# START OF Source document

We recruited 300 U.S.-based Prolific panelists (47.7% female; Mage = 41.21, SD = 13.63) to participate in this study and offered a monetary reward. Participants found our experimental scenarios to be realistic, as their perceptions of realism were significantly above the midpoint of the scale (4 = “moderate”; M = 5.21, SD = 1.63, t(299) = 12.80, p < 0.001, d = 0.74). No significant difference in perceptions of realism was found between conditions (all p’s > 0.05).

Punitive intent

A one-way ANOVA revealed a significant effect of the punished company’s response on consumers’ punitive intent (F(2, 297) = 4.60, p = 0.011). Planned contrasts show that compared with participants in the object condition, participants in the accept condition showed a higher level of punitive intent (Mobject = 4.88, SD = 1.63 vs. Maccept = 5.40, SD = 1.52; t(297) = 2.35, p = 0.020, d = 0.33). In addition, the accept condition triggered higher levels of punitive intent than did the control condition (Mcontrol = 4.75, SD = 1.67; t(297) = 2.82, p = 0.005, d = 0.40), while the object condition did not trigger significantly higher punitive intent than did the control condition (t(297) = 0.54, p = 0.59). Thus, when the company objects to the punishment, consumers’ punitive intent toward other involved companies decreases to the same level as when no information is provided about the punishment.

Certainty in blame attribution

A one-way ANOVA revealed a significant effect of the company’s response on consumers’ blame attribution certainty (F(2, 297) = 3.23, p = 0.041). As predicted, compared with participants in the object condition, participants in the accept condition showed a higher level of blame attribution certainty (Maccept = 5.34, SD = 1.22 vs. Mobject = 5.00, SD = 1.32; t(297) = 1.90, p = 0.058, d = 0.26). In addition, the accept condition triggered higher levels of blame attribution certainty than did the control condition (Mcontrol = 4.89, SD = 1.41; t(297) = 2.40, p = 0.017, d = 0.34), while the object condition did not trigger significantly higher blame attribution certainty than did the control condition (t(297) = 0.55, p = 0.581).

# END OF Source document

*Set exercise*.
Copy the study results again, starting with "A one-way ANOVA revealed a significant effect of the company’s" and going on through "condition (t(297) = 0.55, p = 0.581).", and swap every "blame attribution certainty" for "confidence in blame attribution".

# START OF Extracted data

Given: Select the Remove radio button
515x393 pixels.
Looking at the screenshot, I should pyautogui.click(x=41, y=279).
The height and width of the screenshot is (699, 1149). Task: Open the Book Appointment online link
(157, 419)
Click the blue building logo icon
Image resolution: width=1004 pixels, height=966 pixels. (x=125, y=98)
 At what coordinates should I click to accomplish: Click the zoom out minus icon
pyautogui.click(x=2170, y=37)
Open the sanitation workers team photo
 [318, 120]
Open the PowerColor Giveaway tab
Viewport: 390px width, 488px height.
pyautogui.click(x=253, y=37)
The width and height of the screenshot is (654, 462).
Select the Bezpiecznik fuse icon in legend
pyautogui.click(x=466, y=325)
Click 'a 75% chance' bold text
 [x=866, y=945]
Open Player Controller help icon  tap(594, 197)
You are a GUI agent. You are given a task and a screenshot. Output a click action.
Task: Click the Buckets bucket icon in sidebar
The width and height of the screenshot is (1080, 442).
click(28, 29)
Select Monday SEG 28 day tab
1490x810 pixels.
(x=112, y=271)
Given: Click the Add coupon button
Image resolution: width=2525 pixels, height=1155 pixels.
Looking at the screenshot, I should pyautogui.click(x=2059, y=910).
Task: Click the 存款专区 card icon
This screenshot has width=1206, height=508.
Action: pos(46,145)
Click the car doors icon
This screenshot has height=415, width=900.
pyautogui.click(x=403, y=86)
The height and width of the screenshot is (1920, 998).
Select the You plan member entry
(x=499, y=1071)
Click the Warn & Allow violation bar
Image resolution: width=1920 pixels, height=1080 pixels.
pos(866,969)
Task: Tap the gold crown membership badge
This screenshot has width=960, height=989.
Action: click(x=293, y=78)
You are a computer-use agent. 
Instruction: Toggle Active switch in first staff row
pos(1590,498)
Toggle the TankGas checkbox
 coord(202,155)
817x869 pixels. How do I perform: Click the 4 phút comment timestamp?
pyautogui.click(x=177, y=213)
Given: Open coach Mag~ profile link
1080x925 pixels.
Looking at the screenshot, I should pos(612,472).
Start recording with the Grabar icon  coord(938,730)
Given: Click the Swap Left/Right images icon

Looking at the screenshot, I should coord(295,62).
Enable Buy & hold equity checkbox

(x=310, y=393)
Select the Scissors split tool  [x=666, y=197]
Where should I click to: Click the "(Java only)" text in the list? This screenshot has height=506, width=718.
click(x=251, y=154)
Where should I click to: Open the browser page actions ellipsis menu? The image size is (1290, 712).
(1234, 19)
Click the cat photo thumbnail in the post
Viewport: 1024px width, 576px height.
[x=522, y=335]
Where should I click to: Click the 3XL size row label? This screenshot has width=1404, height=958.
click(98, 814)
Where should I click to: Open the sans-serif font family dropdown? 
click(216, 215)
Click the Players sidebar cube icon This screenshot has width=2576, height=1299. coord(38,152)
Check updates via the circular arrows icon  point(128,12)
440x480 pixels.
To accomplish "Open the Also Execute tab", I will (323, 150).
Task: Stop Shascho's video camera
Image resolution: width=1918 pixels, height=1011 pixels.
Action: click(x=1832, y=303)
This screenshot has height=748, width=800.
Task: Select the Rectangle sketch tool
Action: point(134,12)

# END OF Extracted data

*Answer for this exercise*.
A one-way ANOVA revealed a significant effect of the company’s response on consumers’ confidence in blame attribution (F(2, 297) = 3.23, p = 0.041). As predicted, compared with participants in the object condition, participants in the accept condition showed a higher level of confidence in blame attribution (Maccept = 5.34, SD = 1.22 vs. Mobject = 5.00, SD = 1.32; t(297) = 1.90, p = 0.058, d = 0.26). In addition, the accept condition triggered higher levels of confidence in blame attribution than did the control condition (Mcontrol = 4.89, SD = 1.41; t(297) = 2.40, p = 0.017, d = 0.34), while the object condition did not trigger significantly higher confidence in blame attribution than did the control condition (t(297) = 0.55, p = 0.581).